Problem description: An exact copy of the entries is needed, with every picture left out.

Given records:

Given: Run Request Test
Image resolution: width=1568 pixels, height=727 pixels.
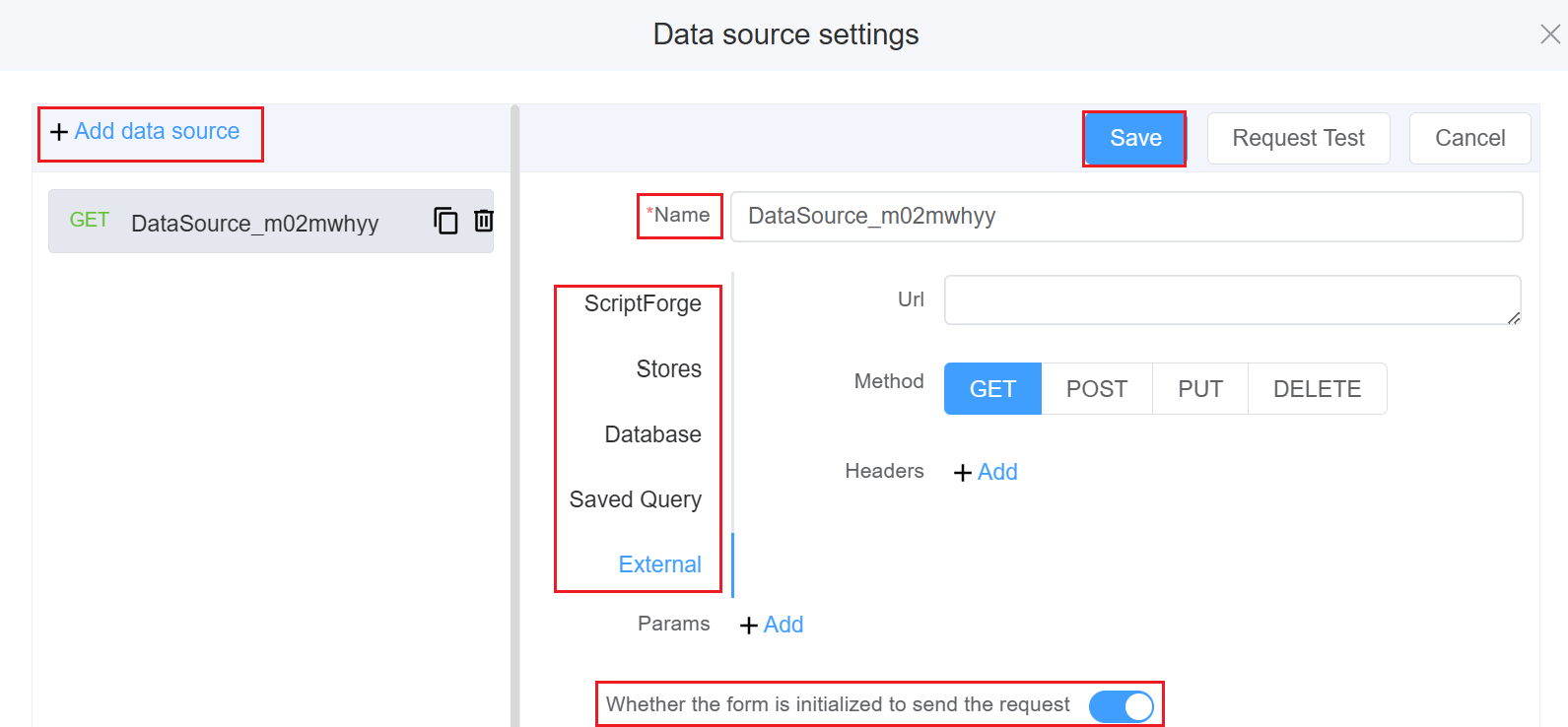Looking at the screenshot, I should pos(1298,138).
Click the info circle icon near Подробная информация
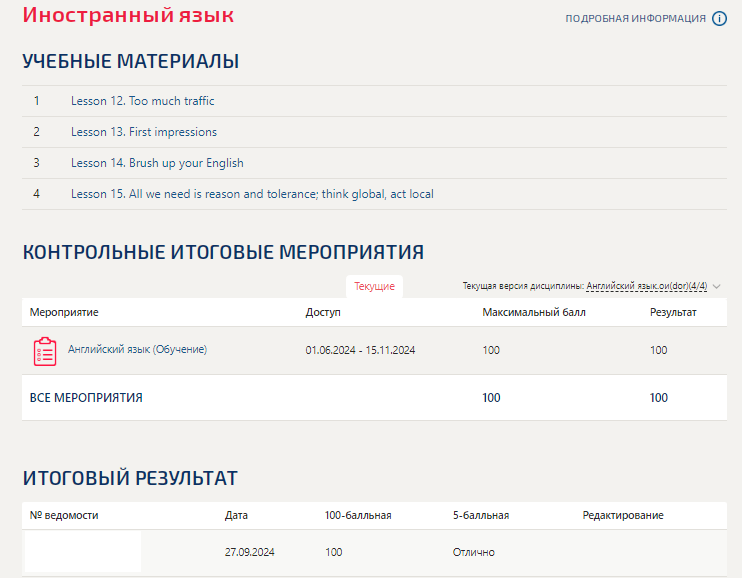Screen dimensions: 742x578 coord(719,18)
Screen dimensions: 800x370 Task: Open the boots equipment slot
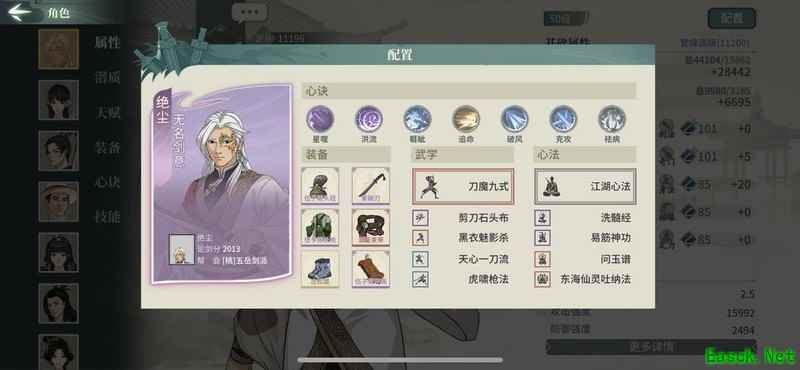pyautogui.click(x=320, y=269)
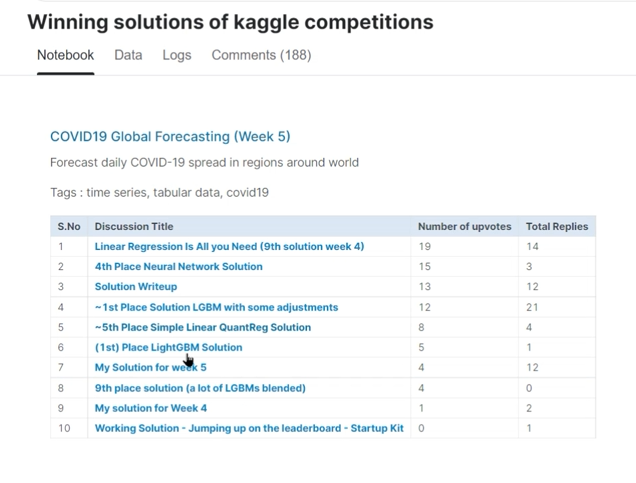636x483 pixels.
Task: Open ~5th Place Simple Linear QuantReg Solution
Action: [202, 327]
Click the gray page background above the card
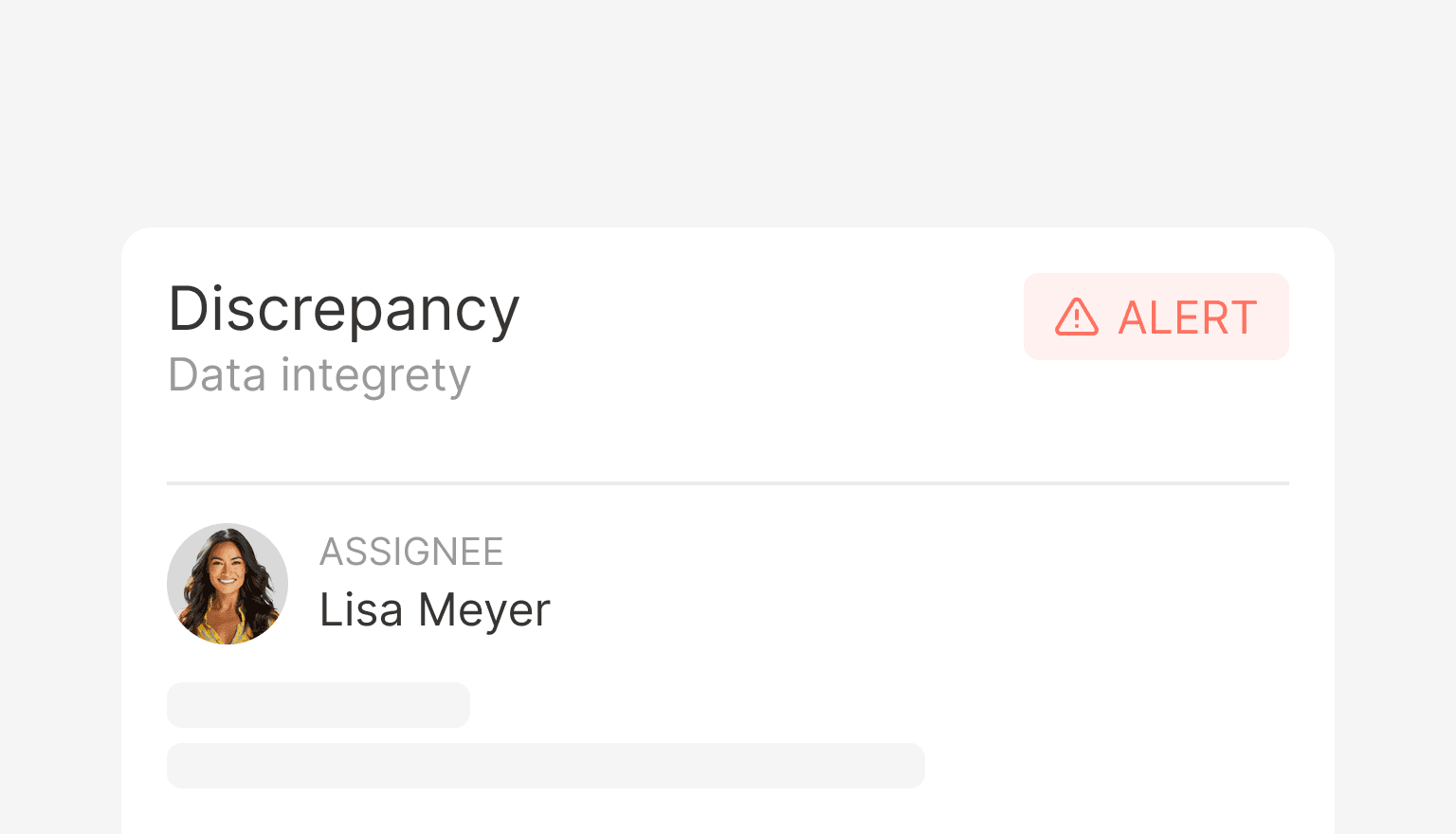 point(728,114)
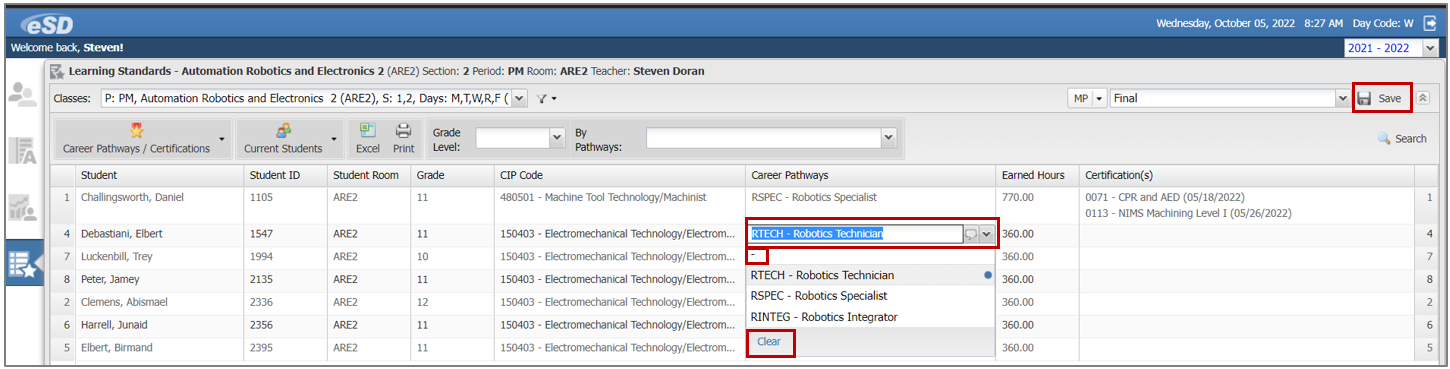
Task: Expand the By Pathways dropdown
Action: 770,137
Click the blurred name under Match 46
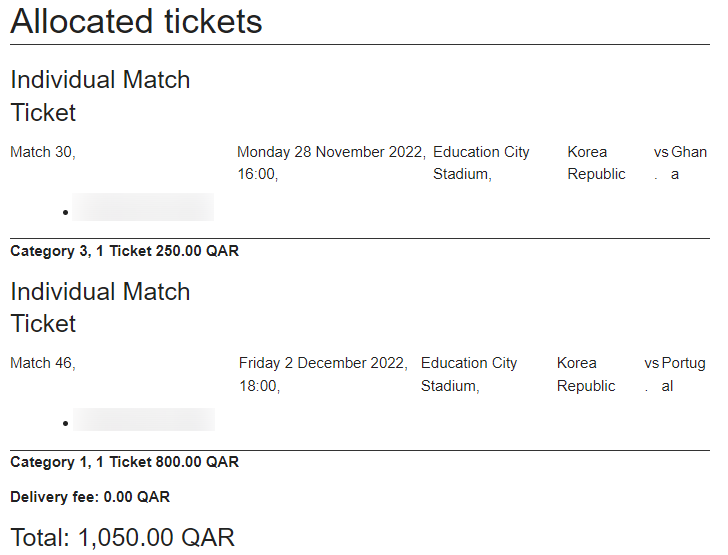Viewport: 728px width, 555px height. tap(144, 420)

Task solution:
Given: Run Request Test
Image resolution: width=1568 pixels, height=727 pixels.
Looking at the screenshot, I should pos(1298,138).
Click the info circle icon near Подробная информация
Screen dimensions: 742x578 coord(719,18)
Screen dimensions: 800x370 Task: Open the boots equipment slot
pyautogui.click(x=320, y=269)
636x483 pixels.
Task: Open ~5th Place Simple Linear QuantReg Solution
Action: [202, 327]
Click the gray page background above the card
 point(728,114)
Task: Expand the By Pathways dropdown
Action: 770,137
Click the blurred name under Match 46
Viewport: 728px width, 555px height. tap(144, 420)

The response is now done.